Thank you for the hint, I found the problem. In my stupidity, I forgot to give the jsonl dataset I want to process (I only gave the model, the dataset the annotations should be saved in and the label).
But I was surprised that this didn't lead to an error earlier on. FYI the logging:
Z:\NLP_data\models>python -m prodigy ner.teach firstline_train comp_imp_model --label COMPANY_IMP
08:29:05 - APP: Using Hug endpoints (deprecated)
08:29:06 - RECIPE: Calling recipe 'ner.teach'
Using 1 labels: COMPANY_IMP
08:29:06 - RECIPE: Starting recipe ner.teach
08:29:06 - LOADER: Loading stream from jsonl
08:29:06 - LOADER: Reading stream from sys.stdin
08:29:06 - LOADER: Rehashing stream
08:30:14 - RECIPE: Creating EntityRecognizer using model comp_imp_model
08:30:34 - RECIPE: Making sure all labels are in the model
08:30:34 - SORTER: Resort stream to prefer uncertain scores (bias 0.0)
08:30:34 - CONTROLLER: Initialising from recipe
08:30:34 - VALIDATE: Creating validator for view ID 'ner'
08:30:34 - DB: Initialising database SQLite
08:30:34 - DB: Connecting to database SQLite
08:30:34 - DB: Loading dataset 'firstline_train' (657 examples)
08:30:34 - DB: Creating dataset '2019-08-27_08-30-34'
08:30:34 - DatasetFilter: Getting hashes for excluded examples
08:30:34 - DatasetFilter: Excluding 657 tasks from datasets: firstline_train
08:30:34 - CONTROLLER: Initialising from recipe
08:30:34 - CORS: initialize wildcard "*" CORS origins
✨ Starting the web server at http://localhost:8080 ...
Open the app in your browser and start annotating!
08:30:44 - GET: /project
Task queue depth is 1
08:30:44 - POST: /get_session_questions
08:30:44 - FEED: Finding next batch of questions in stream
08:30:44 - CONTROLLER: Validating the first batch for session: firstline_train-default
08:30:44 - PREPROCESS: Splitting sentences
08:30:44 - FILTER: Filtering duplicates from stream
08:30:44 - FILTER: Filtering out empty examples for key 'text'
... and there it's stuck. As mentioned, giving the correct input file solves the problem!

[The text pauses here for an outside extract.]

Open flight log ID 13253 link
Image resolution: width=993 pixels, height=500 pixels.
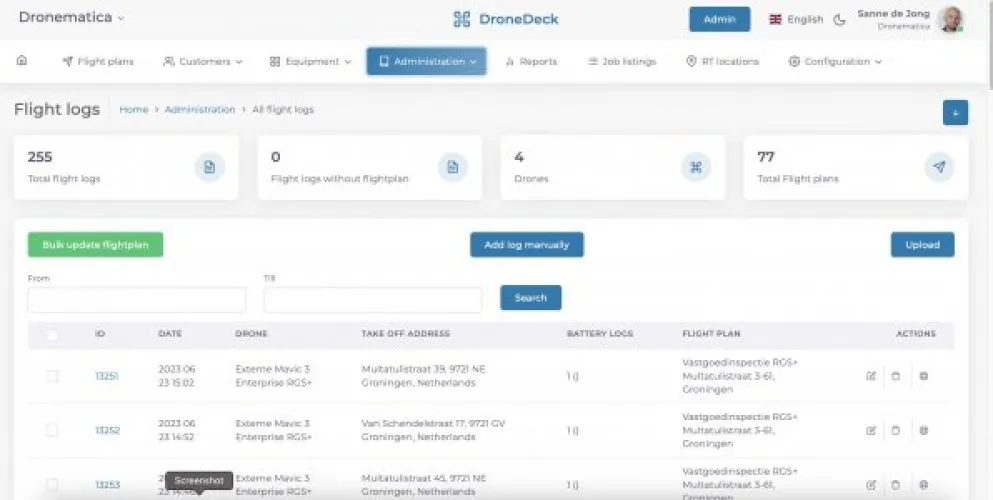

Glad you got it working! The reason it "worked" is that Prodigy can also read from standard input, so you can leave the source argument out and pipe data forward. For instance, like this:
cat your_data.jsonl | prodigy ner.teach dataset en_core_web_sm
So in your case, it was waiting for something to come in, but nothing happened. In future versions, we probably want to change it to explicitly take
- for reading from standard input (just like a lot of other command line tools). But that'd obviously be a breaking change.
Ah ok, I forgot about this possibility. Again, thank you very much for this additional explanation!